松沢呉一のビバノン・ライフ

研究者は覚醒剤をやるより研究で不正をやる方が問題が大きい—カンニングの仕組み[8]-(松沢呉一)

決定的な対策はないけれど、いくらか効力が期待できる対策はある—カンニングの仕組み[7]」の続きです。

 

 

 

著作権ルールと学術ルールを区別する

 

vivanon_sentence新入生の最初の授業で不正に対する処分についての説明をするのが有効であるのと同じく、なぜ大学において盗用は許されないのかを説明する必要がありそうです。処分の根拠の説明です。

「やってはいけないのは当たり前だろ」と思うかもしれないけれど、その「当たり前」は「人のものを盗んではならない」といった社会一般の倫理の延長としてとらえられているだけなのではなかろうか。
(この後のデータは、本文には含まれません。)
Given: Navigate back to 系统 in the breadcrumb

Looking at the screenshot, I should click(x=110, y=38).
著作権についてはざっくりそう言ってしまっていいとしても、学術分野ではまた別の論理が存在していて、大学においてはそっちが重要です

たとえば「高校までは授業をそのまま理解していればいい。単語や年号を覚えて、正しく公式を使って計算ができればいい。大学に入るための高校という意味では新規性や独自性はかえって無駄。しかし、大学は教育機関であると同時に研究機関でもあり、学部生が直接そこに関与することは稀ではあれ、研究活動では新規性、独自性が必須とされ、人がやったことをなぞっていても意味がない。盗用はそれだけで研究の瑕疵となり、研究者は資格を失う。そこに附属し、その前段になる学部においても、盗用は許されない」といった説明が正しいと思うのですが、現に私はこんなことは大学で教えられたことがなく、だったら教える意味があるのではないか。
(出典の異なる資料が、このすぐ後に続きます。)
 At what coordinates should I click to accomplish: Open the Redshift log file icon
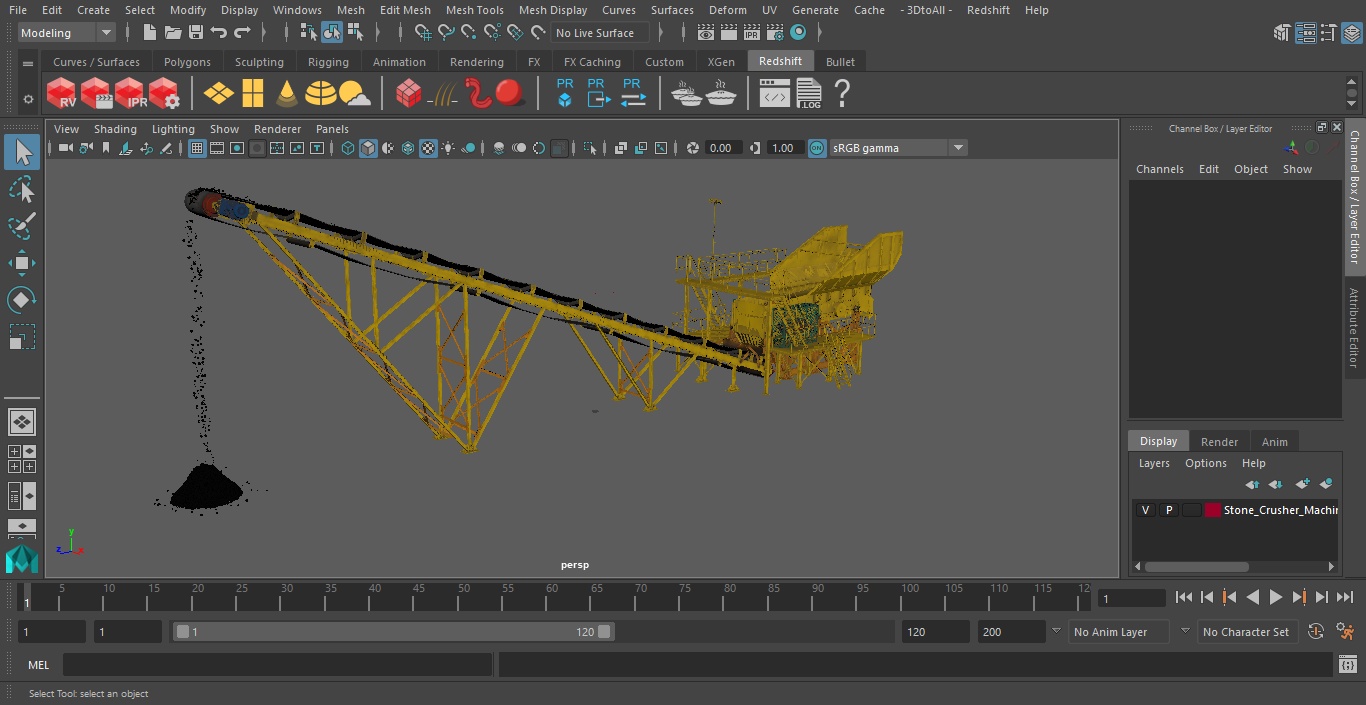808,94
「高校までの集団意識の中でのカンニング」→「大学でのカンニング」「大学でのレポートの盗用」→「卒論での盗用」→「大学院での修士論文・博士論文の盗用」→「研究者の論文での盗用」という流れを仮想した時に、多くの人はどこかでその流れを断ち切ることができるのだけれど、それができない人たちがいるのではなかろうか。

深井智朗の場合、その流れが50代になるまで切断されずに温存されたわけではないでしょうし、勝海麻衣もその流れからは逸脱しすぎていて、この2人のケースは個人の問題が大きいと思われますが、学部生の盗用については、少なからずこの流れにありそうです。であるなら、それを切断した方がいい。

 

 

学部で教えていいはずの学術ルール

 

vivanon_sentenceネット上で公開されているものをざっと見た範囲で言えば、これについて正確に説明した文章を出しているのは大学院だけでした。

東京大学大学院教育学研究科「信頼される論文を書くために」(上の図版)は適切に著作権侵害と研究分野のルール違反とを区別して説明をした上で、論文の書き方を指導する内容です。

ここでは「勉強と研究」「レポートと論文」の間に一線を引いていて、新規性は後者にのみに求められると読めます。それで間違っていないし、院生に向けてこれまで通用してきた考え方を変えることを求める趣旨ですから、そこに線引きするのはわかりやすいのですが、レポートにおいても先行者を尊重し、自身の考えと他者の考えを区別するのは当然であり、学部の段階で新規性を求めるような学科もあるのですから、この内容は学部向けにアレンジして教えていいと思います。卒業論文は一般の論文とは位置づけが違いますが、一応論文なのですし。

また、神戸大学では研究者向けに「学術研究に係る 不正行為の防止に向けて」と題されたパンフレットを発行し、院生向けに「レポート・論文作成時の盗用・剽窃に関する注意」 を出しています。後者でも著作権法と研究のルールの別を踏まえた説明がなされています。

これらは「研究分野」でのガイドラインですが、大学に入ってすぐにでも教えていいことじゃないでしょうか。教員によっては学部で教えているのもいるでしょうが、おそらく稀です。